Discussion in 'Homework Help' started by willhuang03, Nov 21, 2013.

1. ### willhuang03 Thread Starter New Member

Nov 17, 2013
3
0
Hi all,

I'm stuck on getting the right answer to the following problem:

It's asking me to convert the right circuit into the norton equivalent.

Here's the work that I've done.. but I can't get the right answer:
http://s18.postimg.org/mntlo8fsp/my_attempt.jpg

It would be great if someone can point me out where I went wrong.

Thanks!

2. ### WBahn Moderator

Mar 31, 2012
18,087
4,917
You start your analysis with the assertion that i2=0A. What is this based on?

3. ### willhuang03 Thread Starter New Member

Nov 17, 2013
3
0
My thought process was that since the circuit was being shorted, that all the current will go through the short, and none would go down R3.

But when I think about it again.. would the dependent voltage source generate a current through R3?

4. ### WBahn Moderator

Mar 31, 2012
18,087
4,917
A reasonable, but wrong, conclusion.
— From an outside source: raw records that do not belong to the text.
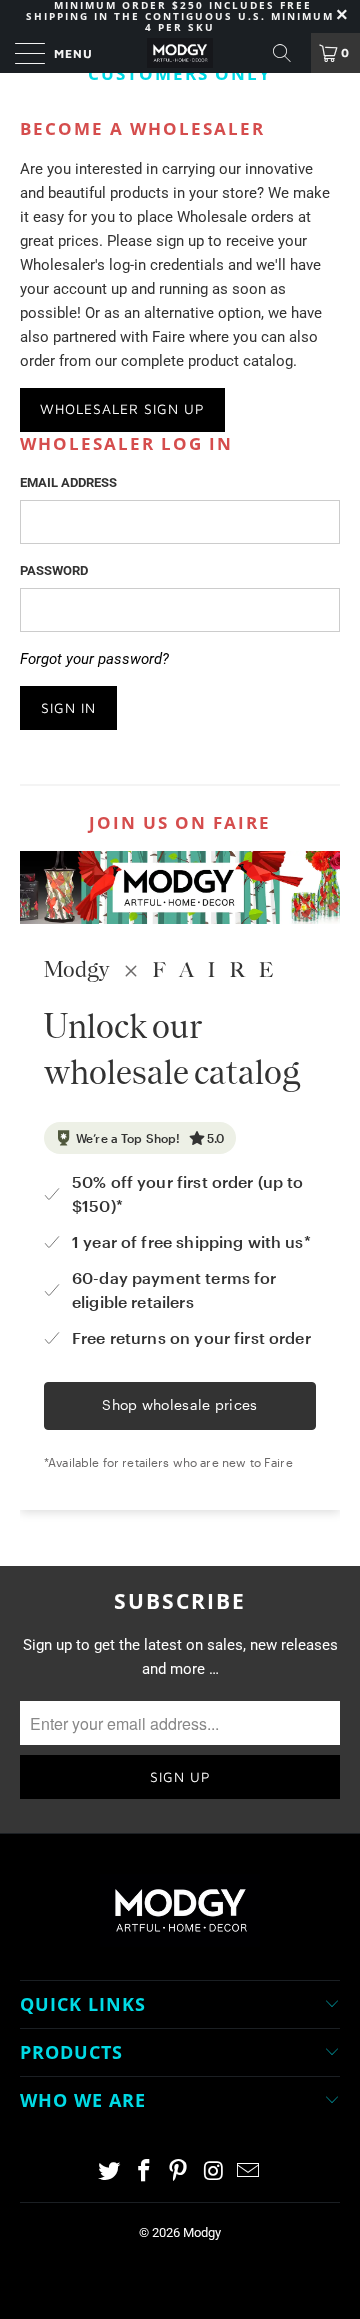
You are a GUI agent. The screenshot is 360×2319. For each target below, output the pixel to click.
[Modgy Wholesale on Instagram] (214, 2172)
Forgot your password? (94, 659)
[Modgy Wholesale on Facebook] (144, 2172)
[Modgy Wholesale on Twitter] (110, 2172)
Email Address (68, 482)
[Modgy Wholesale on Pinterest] (179, 2172)
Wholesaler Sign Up (122, 408)
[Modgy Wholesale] (180, 53)
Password (54, 570)
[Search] (289, 53)
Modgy (202, 2232)
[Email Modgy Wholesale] (249, 2172)
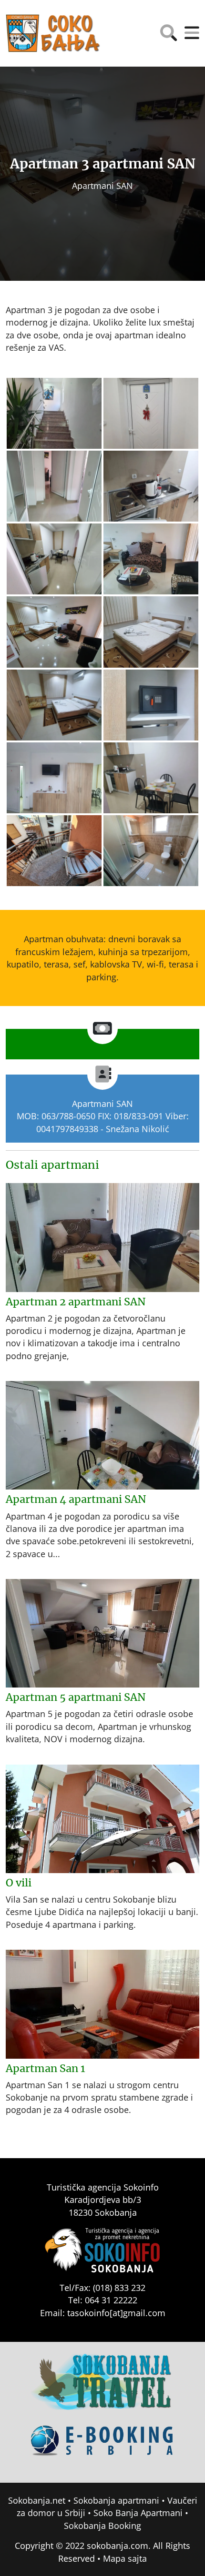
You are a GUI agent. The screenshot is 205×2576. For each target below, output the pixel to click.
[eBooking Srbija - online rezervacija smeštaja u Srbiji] (102, 2447)
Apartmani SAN (102, 185)
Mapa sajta (125, 2558)
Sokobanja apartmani (116, 2500)
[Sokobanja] (102, 2388)
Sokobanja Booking (102, 2525)
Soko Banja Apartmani (138, 2512)
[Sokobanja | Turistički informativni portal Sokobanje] (53, 33)
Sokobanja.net (36, 2500)
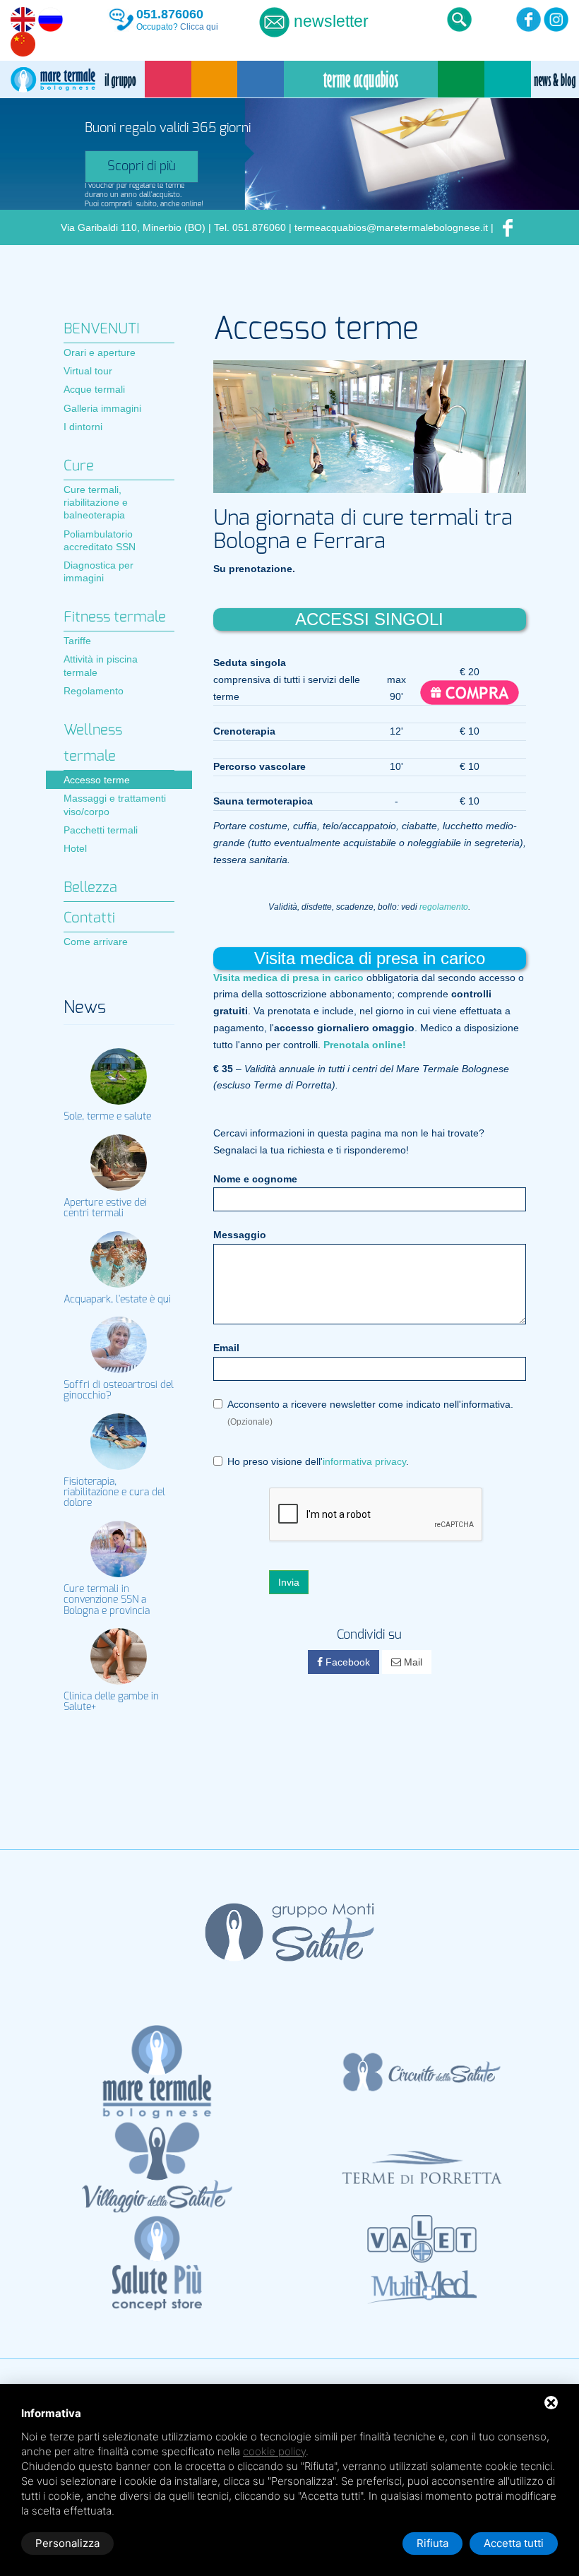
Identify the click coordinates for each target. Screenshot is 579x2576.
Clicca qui (199, 27)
All the short does is impose the constraint that the voltage across it is 0V. It does NOT require that ALL the current go through it, just whatever current that must flow through it in order to impose the 0V constraint across it.

Yep.

willhuang03 likes this.
5. ### willhuang03 Thread Starter New Member

Nov 17, 2013
3
0
Thanks for the help! The explanation really helped me clear up on alot of problems I have with Norton equivalents!

6. ### shteii01 AAC Fanatic!

Feb 19, 2010
3,504
512
Do the Thevenin equivalent circuit. This will give you Vth in series with Rth. Then do source transformation, Vth with Rth in series becomes Current Source in parallel with Resistor.